Malattia autolimitante a buona prognosi, spesso torna alla normalità entro sei mesi
Atassia: remissione in circa un mese
Oftalmoplegia esterna: remissione in circa tre mesi
Tempo medio di recupero: circa 10 settimane
Sintomi residui: presenti in fino a 1/3 dei pazienti
Tasso di recidiva: 3–14%, mortalità: circa 4%
QLa sindrome di Miller-Fisher guarisce senza trattamento?
A
Si tratta di una malattia autolimitante che nella maggior parte dei casi si risolve spontaneamente. Le IVIG possono accelerare leggermente il recupero dell’oftalmoplegia, ma gli studi retrospettivi non hanno dimostrato un impatto significativo sull’esito. Tuttavia, in caso di progressione verso GBS o encefalite del tronco encefalico di Bickerstaff, si raccomandano IVIG o plasmaferesi1).
I lipooligosaccaridi di patogeni come C. jejuni e H. influenzae sono strutturalmente simili al ganglioside GQ1b, inducendo dopo l’infezione anticorpi IgG anti-GQ1b cross-reattivi.
C. jejuni: gene cst-II: polimorfismo Asn51 → anticorpi anti-GQ1b → oftalmoplegia e atassia / polimorfismo Thr51 → anticorpi anti-GM1 e anti-GD1a → debolezza degli arti (tipo GBS)
Correlazione con il vaccino COVID-19: la proteina spike di SARS-CoV-2 si lega ai gangliosidi tramite acido sialico → mimetismo molecolare 6)
GQ1b è abbondantemente espresso nei seguenti siti, ciascuna localizzazione spiega diversi sintomi clinici.
Regioni paranodali e terminali dei nervi oculomotori (III, IV, VI) : Espressione più abbondante rispetto ad altri nervi cranici.
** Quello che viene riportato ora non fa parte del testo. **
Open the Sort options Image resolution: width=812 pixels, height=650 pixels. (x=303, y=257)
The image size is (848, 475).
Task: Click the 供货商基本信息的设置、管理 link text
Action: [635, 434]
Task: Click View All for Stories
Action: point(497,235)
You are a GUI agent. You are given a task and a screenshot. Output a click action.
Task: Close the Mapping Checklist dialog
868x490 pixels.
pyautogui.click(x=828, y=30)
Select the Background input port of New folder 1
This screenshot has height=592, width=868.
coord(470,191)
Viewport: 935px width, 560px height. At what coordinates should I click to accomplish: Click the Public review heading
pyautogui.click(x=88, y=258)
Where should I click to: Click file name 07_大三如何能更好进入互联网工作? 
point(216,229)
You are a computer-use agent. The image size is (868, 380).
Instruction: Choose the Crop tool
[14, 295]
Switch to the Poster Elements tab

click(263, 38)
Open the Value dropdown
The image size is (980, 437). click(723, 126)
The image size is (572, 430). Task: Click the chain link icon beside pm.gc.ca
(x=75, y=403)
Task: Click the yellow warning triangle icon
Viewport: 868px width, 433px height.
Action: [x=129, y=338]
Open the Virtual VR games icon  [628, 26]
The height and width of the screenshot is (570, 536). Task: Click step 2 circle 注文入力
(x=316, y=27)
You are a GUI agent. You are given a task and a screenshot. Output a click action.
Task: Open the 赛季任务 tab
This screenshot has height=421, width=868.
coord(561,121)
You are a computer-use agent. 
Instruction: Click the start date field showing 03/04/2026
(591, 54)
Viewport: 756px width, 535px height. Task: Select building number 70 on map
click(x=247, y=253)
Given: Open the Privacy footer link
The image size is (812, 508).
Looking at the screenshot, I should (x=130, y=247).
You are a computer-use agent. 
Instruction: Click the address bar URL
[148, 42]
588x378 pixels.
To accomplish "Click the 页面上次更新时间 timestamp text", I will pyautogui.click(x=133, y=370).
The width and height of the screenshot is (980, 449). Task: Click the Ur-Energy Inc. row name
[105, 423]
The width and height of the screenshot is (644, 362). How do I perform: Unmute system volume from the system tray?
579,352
Meccanismo principale attraverso cui gli anticorpi anti-GQ1b sono coinvolti nella paralisi dei muscoli extraoculari.
Cellule grandi dei gangli delle radici dorsali (neuroni di gruppo Ia) : Il danno ai neuroni Ia causa atassia e areflessia a causa dell’alterato input sensoriale.
Ganglio ciliare : Causa paralisi dei muscoli intraoculari (disturbi pupillari e dell’accomodazione).
Membrana presinaptica della giunzione neuromuscolare (JNM) : Il legame degli anti-GQ1b alla JNM → rilascio massiccio di acetilcolina dipendente dal complemento → blocco finale della trasmissione neuromuscolare. Si verifica anche la distruzione mediata dal complemento delle terminazioni assonali, delle sinapsi circostanti e delle cellule di Schwann.
GT1a è abbondantemente espresso nei nervi glossofaringeo e vago. Nella GBS anti-GT1a positiva, sono state riportate paralisi dei nervi cranici (paralisi oculomotoria 57%, paralisi facciale 57%, paralisi bulbare 70%) e il 39% ha richiesto ventilazione artificiale 8).
Liang et al. (2022) hanno condotto una revisione di scoping di 10 casi e hanno riassunto le caratteristiche cliniche della MFS post-vaccino COVID-197).
Età media 63,5 anni, 80% maschi, mediana dalla vaccinazione all’esordio 13 giorni. Dissociazione proteico-citologica del liquor 88,9%, anticorpi anti-ganglioside positivi 62,5%. Tutti i casi hanno avuto una buona prognosi7).
Nella MFS dopo vaccino a mRNA (BNT162b2), la proteina spike di SARS-CoV-2 mostra affinità per i gangliosidi tramite l’acido sialico, considerato un meccanismo patogenetico6).
È noto che il 27-31% dei pazienti con sindrome da anticorpi anti-GQ1b presenta oftalmoplegia unilaterale4).
In una revisione sistematica di 18 casi di Pan et al. (2025), l’età mediana era di 31 anni, con predominanza maschile (13/18). Nei bambini, il 44,4% presentava oftalmoplegia unilaterale, rispetto al solo 5,7% negli adulti. La maggior parte è guarita entro 3 mesi4).
Sono stati riportati casi in cui è stata aggiunta IVMP in pazienti con recupero prolungato con sola IVIG8). È stato suggerito un possibile effetto di accelerazione del recupero, ma il livello di evidenza rimane limitato a segnalazioni di casi.
Il tasso di recidiva è dell’11-14% ed è stato suggerito un legame con HLA-DR21). Le recidive possono essere più lievi del primo episodio (ad esempio, solo oftalmoplegia) e sono stati riportati casi di recupero completo entro 1 mese con solo trattamento conservativo1).
Le segnalazioni di MFS in gravidanza sono estremamente rare. Sono stati riportati sia l’uso di IVIG che la plasmaferesi, senza complicanze perinatali segnalate 9).